■ **Provided material**
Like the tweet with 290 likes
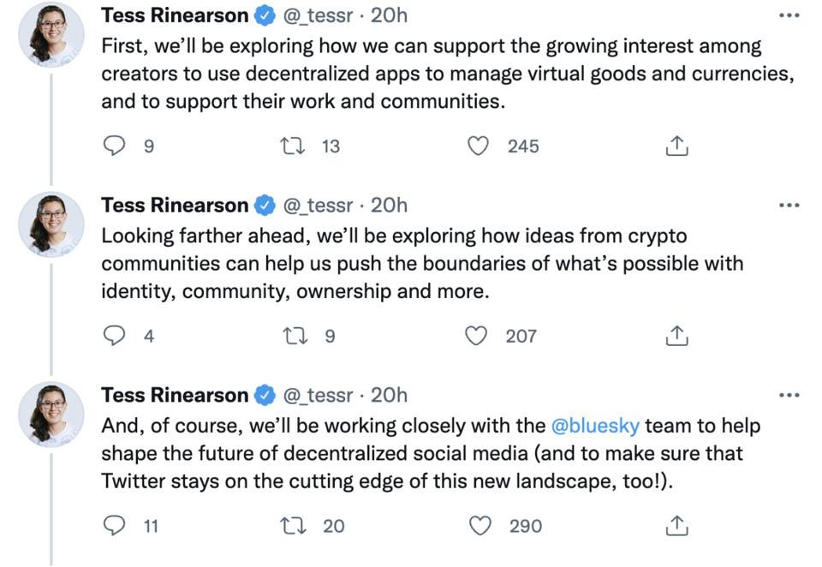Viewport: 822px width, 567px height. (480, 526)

==

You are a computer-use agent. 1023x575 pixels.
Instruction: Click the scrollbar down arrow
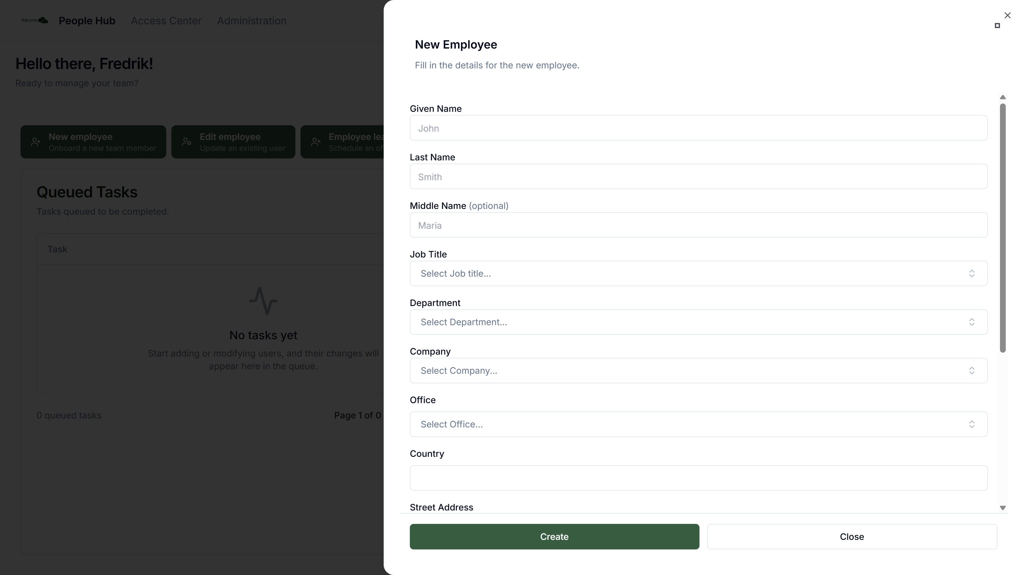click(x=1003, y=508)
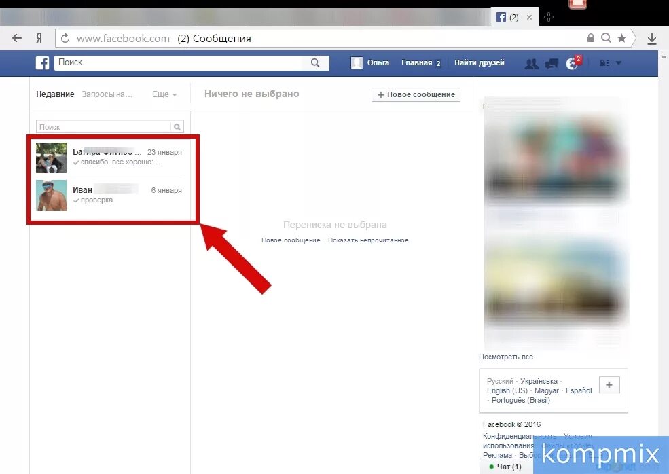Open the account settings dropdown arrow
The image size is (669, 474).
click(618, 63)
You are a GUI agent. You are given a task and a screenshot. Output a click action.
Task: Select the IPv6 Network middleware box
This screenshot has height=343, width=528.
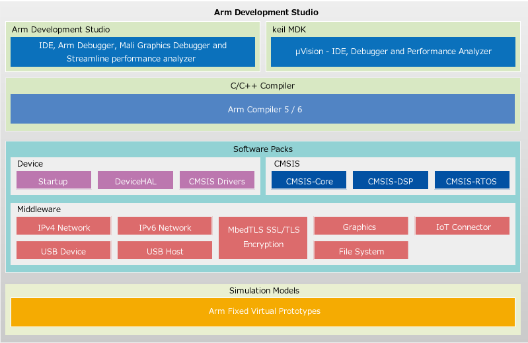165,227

* * *

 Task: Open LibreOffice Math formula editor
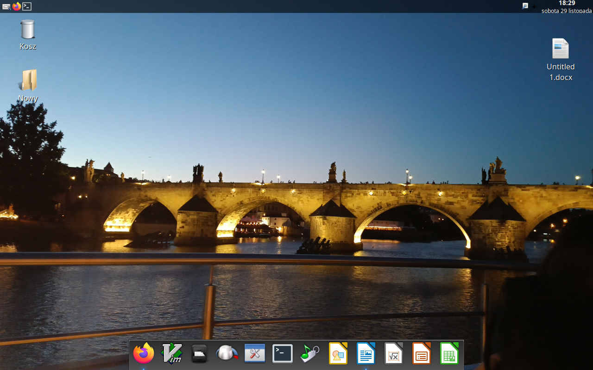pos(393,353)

■ **Required work**
Work through the records line by line and tally those that include the word "agent". Give the number alone.

■ **Solution to this exercise**
2